◆ WHAT IS BEING ASKED ◆
Each line from the one containing "Task: Open the" through the last line of the records is to be repeated exactly, with all pictures left out.

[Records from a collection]
------------------------

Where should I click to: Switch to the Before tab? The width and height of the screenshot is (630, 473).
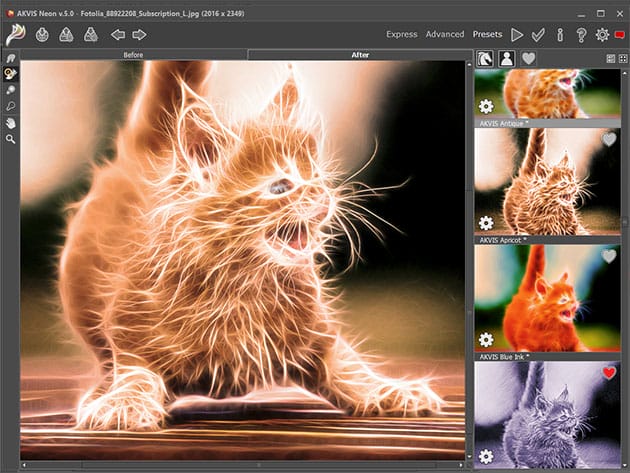click(133, 54)
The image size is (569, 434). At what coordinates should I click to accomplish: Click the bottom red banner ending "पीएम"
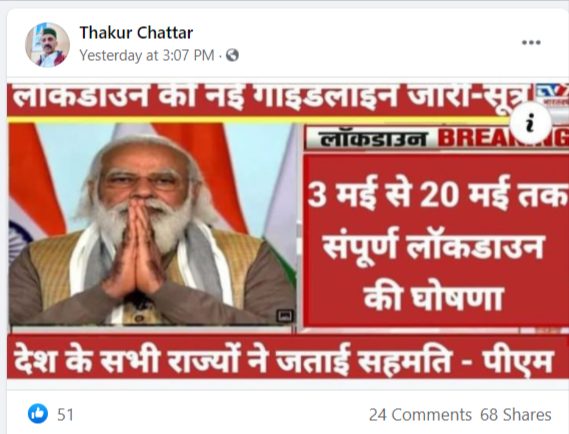[x=288, y=358]
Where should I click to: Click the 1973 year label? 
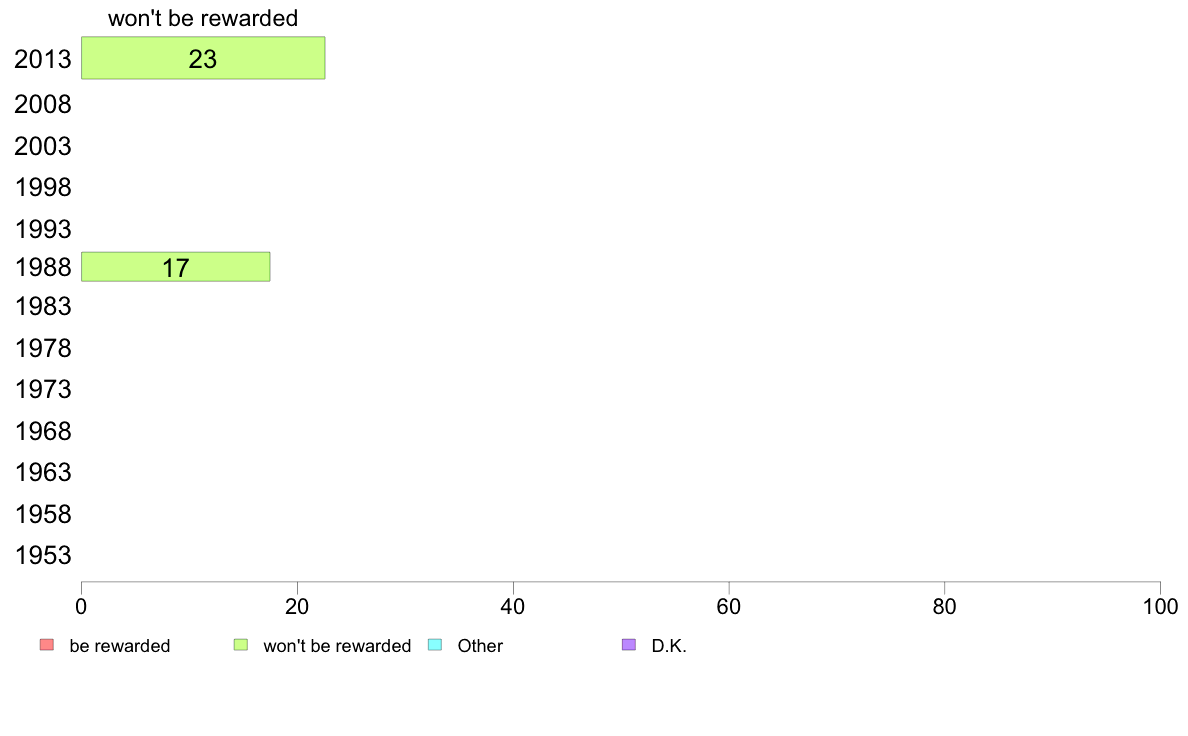click(43, 389)

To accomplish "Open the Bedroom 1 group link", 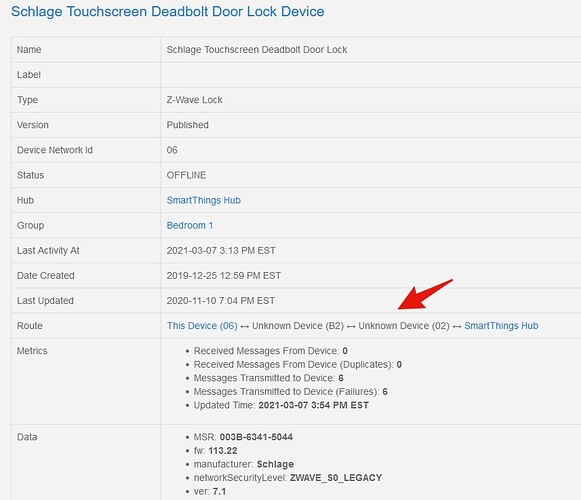I will (190, 225).
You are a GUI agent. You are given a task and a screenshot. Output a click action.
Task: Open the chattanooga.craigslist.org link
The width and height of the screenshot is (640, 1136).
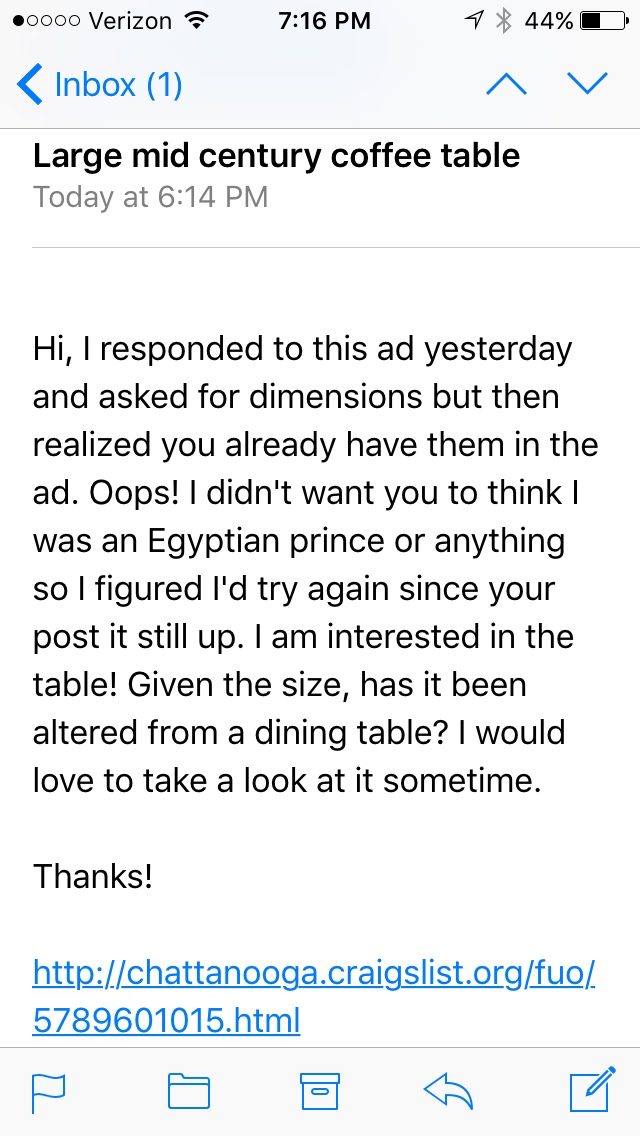tap(314, 971)
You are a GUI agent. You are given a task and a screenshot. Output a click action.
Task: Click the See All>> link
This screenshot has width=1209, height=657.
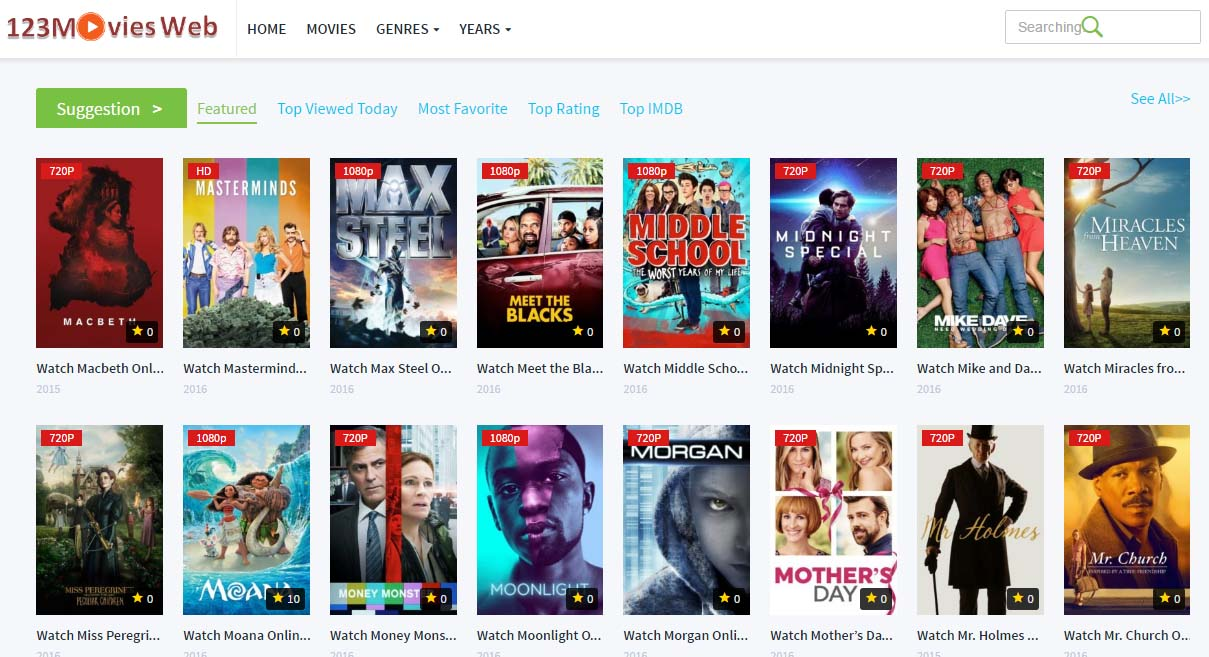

------------------------

◆ TASK ANSWER ◆
Task: Open the chattanooga.craigslist.org link
The width and height of the screenshot is (640, 1136).
tap(314, 971)
You are a GUI agent. You are given a task and a screenshot. Output a click action.
Task: Click the See All>> link
This screenshot has width=1209, height=657.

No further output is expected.